— start ENTRIES SHOWN —
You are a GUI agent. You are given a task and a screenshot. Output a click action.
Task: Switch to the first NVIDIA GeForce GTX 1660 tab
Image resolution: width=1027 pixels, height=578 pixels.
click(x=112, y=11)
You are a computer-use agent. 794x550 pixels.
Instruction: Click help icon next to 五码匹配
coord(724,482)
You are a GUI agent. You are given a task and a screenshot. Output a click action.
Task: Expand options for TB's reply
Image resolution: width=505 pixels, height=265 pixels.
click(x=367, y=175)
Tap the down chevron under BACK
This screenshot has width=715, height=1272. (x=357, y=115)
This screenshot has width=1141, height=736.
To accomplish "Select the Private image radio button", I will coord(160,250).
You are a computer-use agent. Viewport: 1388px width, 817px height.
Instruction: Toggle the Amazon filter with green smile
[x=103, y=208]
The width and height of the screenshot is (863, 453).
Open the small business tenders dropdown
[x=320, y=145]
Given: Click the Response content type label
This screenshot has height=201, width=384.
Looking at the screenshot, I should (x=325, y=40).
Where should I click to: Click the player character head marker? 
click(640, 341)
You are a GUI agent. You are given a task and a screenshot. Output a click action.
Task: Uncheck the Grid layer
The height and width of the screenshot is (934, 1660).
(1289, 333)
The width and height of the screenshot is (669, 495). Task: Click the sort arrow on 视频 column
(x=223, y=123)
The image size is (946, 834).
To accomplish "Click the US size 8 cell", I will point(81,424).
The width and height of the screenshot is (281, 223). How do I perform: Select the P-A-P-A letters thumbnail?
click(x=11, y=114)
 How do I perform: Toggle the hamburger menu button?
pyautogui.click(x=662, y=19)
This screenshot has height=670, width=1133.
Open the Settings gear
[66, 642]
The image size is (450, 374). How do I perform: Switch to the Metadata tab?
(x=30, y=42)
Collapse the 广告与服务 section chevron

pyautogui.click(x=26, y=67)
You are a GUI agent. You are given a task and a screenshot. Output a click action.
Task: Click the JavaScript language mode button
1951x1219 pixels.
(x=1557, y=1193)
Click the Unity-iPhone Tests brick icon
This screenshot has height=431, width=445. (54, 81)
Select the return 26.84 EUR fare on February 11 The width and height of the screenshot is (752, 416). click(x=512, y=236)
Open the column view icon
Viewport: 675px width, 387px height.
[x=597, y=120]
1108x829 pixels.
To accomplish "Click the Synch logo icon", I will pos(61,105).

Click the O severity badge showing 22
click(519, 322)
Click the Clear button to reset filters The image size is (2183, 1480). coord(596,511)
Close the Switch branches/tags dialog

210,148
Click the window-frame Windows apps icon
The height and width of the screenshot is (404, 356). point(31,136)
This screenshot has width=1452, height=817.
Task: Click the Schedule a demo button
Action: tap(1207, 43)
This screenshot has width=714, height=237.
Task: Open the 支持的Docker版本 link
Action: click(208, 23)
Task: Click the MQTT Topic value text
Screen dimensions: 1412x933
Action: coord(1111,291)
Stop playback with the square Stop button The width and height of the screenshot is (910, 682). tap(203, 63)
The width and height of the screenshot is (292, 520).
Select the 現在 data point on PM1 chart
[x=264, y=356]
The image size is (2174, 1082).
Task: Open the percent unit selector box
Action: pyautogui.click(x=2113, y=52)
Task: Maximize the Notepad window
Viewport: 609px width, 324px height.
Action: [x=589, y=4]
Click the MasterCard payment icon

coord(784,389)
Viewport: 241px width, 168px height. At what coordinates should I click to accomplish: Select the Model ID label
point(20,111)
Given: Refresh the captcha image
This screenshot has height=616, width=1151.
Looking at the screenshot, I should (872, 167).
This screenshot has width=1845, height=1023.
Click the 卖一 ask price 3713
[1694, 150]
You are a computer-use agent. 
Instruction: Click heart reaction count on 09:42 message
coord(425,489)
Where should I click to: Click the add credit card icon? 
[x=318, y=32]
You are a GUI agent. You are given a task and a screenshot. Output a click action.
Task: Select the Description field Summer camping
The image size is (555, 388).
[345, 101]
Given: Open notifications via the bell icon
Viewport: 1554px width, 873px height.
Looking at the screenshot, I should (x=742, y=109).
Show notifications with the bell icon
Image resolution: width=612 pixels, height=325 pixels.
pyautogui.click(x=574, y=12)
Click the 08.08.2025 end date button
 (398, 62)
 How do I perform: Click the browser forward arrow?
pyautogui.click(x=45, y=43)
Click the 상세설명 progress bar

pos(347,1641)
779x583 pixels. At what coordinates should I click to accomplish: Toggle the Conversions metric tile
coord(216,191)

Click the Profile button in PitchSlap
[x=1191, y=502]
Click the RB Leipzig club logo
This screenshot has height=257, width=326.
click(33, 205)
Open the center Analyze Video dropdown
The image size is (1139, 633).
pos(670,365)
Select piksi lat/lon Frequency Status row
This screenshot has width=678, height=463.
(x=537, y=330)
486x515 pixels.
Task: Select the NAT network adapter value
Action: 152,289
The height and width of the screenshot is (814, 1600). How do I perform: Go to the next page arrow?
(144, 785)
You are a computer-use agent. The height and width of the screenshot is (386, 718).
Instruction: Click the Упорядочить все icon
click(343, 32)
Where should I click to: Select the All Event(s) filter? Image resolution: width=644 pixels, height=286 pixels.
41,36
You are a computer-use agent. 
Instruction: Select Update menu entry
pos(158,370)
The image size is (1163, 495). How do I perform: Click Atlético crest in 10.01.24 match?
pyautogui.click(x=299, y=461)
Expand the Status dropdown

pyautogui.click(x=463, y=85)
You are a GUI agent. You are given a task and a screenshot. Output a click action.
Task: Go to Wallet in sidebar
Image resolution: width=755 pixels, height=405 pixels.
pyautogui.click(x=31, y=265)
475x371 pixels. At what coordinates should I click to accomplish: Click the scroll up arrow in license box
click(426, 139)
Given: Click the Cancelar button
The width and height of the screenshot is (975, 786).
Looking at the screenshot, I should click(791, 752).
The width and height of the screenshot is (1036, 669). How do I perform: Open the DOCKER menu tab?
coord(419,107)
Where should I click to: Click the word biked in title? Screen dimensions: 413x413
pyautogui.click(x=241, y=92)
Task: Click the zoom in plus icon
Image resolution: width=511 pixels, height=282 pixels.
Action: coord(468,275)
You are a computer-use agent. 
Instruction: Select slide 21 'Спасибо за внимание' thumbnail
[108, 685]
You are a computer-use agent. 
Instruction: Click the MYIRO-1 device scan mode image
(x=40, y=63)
— end ENTRIES SHOWN —
→ **WHAT IS NEEDED**:
Could you copy out every one of the items above, from first to last, character for character?

→ **EXERCISE RESPONSE**:
You are a GUI agent. You are given a task and a screenshot. Output a click action.
Task: Switch to the first NVIDIA GeForce GTX 1660 tab
Image resolution: width=1027 pixels, height=578 pixels.
click(x=112, y=11)
You are a computer-use agent. 794x550 pixels.
Instruction: Click help icon next to 五码匹配
coord(724,482)
You are a GUI agent. You are given a task and a screenshot. Output a click action.
Task: Expand options for TB's reply
Image resolution: width=505 pixels, height=265 pixels.
click(x=367, y=175)
Tap the down chevron under BACK
This screenshot has width=715, height=1272. (x=357, y=115)
This screenshot has width=1141, height=736.
To accomplish "Select the Private image radio button", I will coord(160,250).
You are a computer-use agent. Viewport: 1388px width, 817px height.
Instruction: Toggle the Amazon filter with green smile
[x=103, y=208]
The width and height of the screenshot is (863, 453).
Open the small business tenders dropdown
[x=320, y=145]
Given: Click the Response content type label
This screenshot has height=201, width=384.
Looking at the screenshot, I should (x=325, y=40).
Where should I click to: Click the player character head marker? 
click(640, 341)
You are a GUI agent. You are given a task and a screenshot. Output a click action.
Task: Uncheck the Grid layer
The height and width of the screenshot is (934, 1660).
(1289, 333)
The width and height of the screenshot is (669, 495). Task: Click the sort arrow on 视频 column
(x=223, y=123)
The image size is (946, 834).
To accomplish "Click the US size 8 cell", I will point(81,424).
The width and height of the screenshot is (281, 223). How do I perform: Select the P-A-P-A letters thumbnail?
click(x=11, y=114)
 How do I perform: Toggle the hamburger menu button?
pyautogui.click(x=662, y=19)
This screenshot has height=670, width=1133.
Open the Settings gear
[66, 642]
The image size is (450, 374). How do I perform: Switch to the Metadata tab?
(x=30, y=42)
Collapse the 广告与服务 section chevron

pyautogui.click(x=26, y=67)
You are a GUI agent. You are given a task and a screenshot. Output a click action.
Task: Click the JavaScript language mode button
1951x1219 pixels.
(x=1557, y=1193)
Click the Unity-iPhone Tests brick icon
This screenshot has height=431, width=445. (54, 81)
Select the return 26.84 EUR fare on February 11 The width and height of the screenshot is (752, 416). click(x=512, y=236)
Open the column view icon
Viewport: 675px width, 387px height.
[x=597, y=120]
1108x829 pixels.
To accomplish "Click the Synch logo icon", I will pos(61,105).

Click the O severity badge showing 22
click(519, 322)
Click the Clear button to reset filters The image size is (2183, 1480). coord(596,511)
Close the Switch branches/tags dialog

210,148
Click the window-frame Windows apps icon
The height and width of the screenshot is (404, 356). point(31,136)
This screenshot has width=1452, height=817.
Task: Click the Schedule a demo button
Action: tap(1207, 43)
This screenshot has width=714, height=237.
Task: Open the 支持的Docker版本 link
Action: click(208, 23)
Task: Click the MQTT Topic value text
Screen dimensions: 1412x933
Action: coord(1111,291)
Stop playback with the square Stop button The width and height of the screenshot is (910, 682). tap(203, 63)
The width and height of the screenshot is (292, 520).
Select the 現在 data point on PM1 chart
[x=264, y=356]
The image size is (2174, 1082).
Task: Open the percent unit selector box
Action: pyautogui.click(x=2113, y=52)
Task: Maximize the Notepad window
Viewport: 609px width, 324px height.
Action: [x=589, y=4]
Click the MasterCard payment icon

coord(784,389)
Viewport: 241px width, 168px height. At what coordinates should I click to accomplish: Select the Model ID label
point(20,111)
Given: Refresh the captcha image
This screenshot has height=616, width=1151.
Looking at the screenshot, I should (872, 167).
This screenshot has width=1845, height=1023.
Click the 卖一 ask price 3713
[1694, 150]
You are a computer-use agent. 
Instruction: Click heart reaction count on 09:42 message
coord(425,489)
Where should I click to: Click the add credit card icon? 
[x=318, y=32]
You are a GUI agent. You are given a task and a screenshot. Output a click action.
Task: Select the Description field Summer camping
The image size is (555, 388).
[345, 101]
Given: Open notifications via the bell icon
Viewport: 1554px width, 873px height.
Looking at the screenshot, I should (x=742, y=109).
Show notifications with the bell icon
Image resolution: width=612 pixels, height=325 pixels.
pyautogui.click(x=574, y=12)
Click the 08.08.2025 end date button
 (398, 62)
 How do I perform: Click the browser forward arrow?
pyautogui.click(x=45, y=43)
Click the 상세설명 progress bar

pos(347,1641)
779x583 pixels. At what coordinates should I click to accomplish: Toggle the Conversions metric tile
coord(216,191)

Click the Profile button in PitchSlap
[x=1191, y=502]
Click the RB Leipzig club logo
This screenshot has height=257, width=326.
click(33, 205)
Open the center Analyze Video dropdown
The image size is (1139, 633).
pos(670,365)
Select piksi lat/lon Frequency Status row
This screenshot has width=678, height=463.
(x=537, y=330)
486x515 pixels.
Task: Select the NAT network adapter value
Action: 152,289
The height and width of the screenshot is (814, 1600). How do I perform: Go to the next page arrow?
(144, 785)
You are a computer-use agent. The height and width of the screenshot is (386, 718).
Instruction: Click the Упорядочить все icon
click(343, 32)
Where should I click to: Select the All Event(s) filter? Image resolution: width=644 pixels, height=286 pixels.
41,36
You are a computer-use agent. 
Instruction: Select Update menu entry
pos(158,370)
The image size is (1163, 495). How do I perform: Click Atlético crest in 10.01.24 match?
pyautogui.click(x=299, y=461)
Expand the Status dropdown

pyautogui.click(x=463, y=85)
You are a GUI agent. You are given a task and a screenshot. Output a click action.
Task: Go to Wallet in sidebar
Image resolution: width=755 pixels, height=405 pixels.
pyautogui.click(x=31, y=265)
475x371 pixels. At what coordinates should I click to accomplish: Click the scroll up arrow in license box
click(426, 139)
Given: Click the Cancelar button
The width and height of the screenshot is (975, 786).
Looking at the screenshot, I should click(791, 752).
The width and height of the screenshot is (1036, 669). How do I perform: Open the DOCKER menu tab?
coord(419,107)
Where should I click to: Click the word biked in title? Screen dimensions: 413x413
pyautogui.click(x=241, y=92)
Task: Click the zoom in plus icon
Image resolution: width=511 pixels, height=282 pixels.
Action: coord(468,275)
You are a computer-use agent. 
Instruction: Select slide 21 'Спасибо за внимание' thumbnail
[108, 685]
You are a computer-use agent. 
Instruction: Click the MYIRO-1 device scan mode image
(x=40, y=63)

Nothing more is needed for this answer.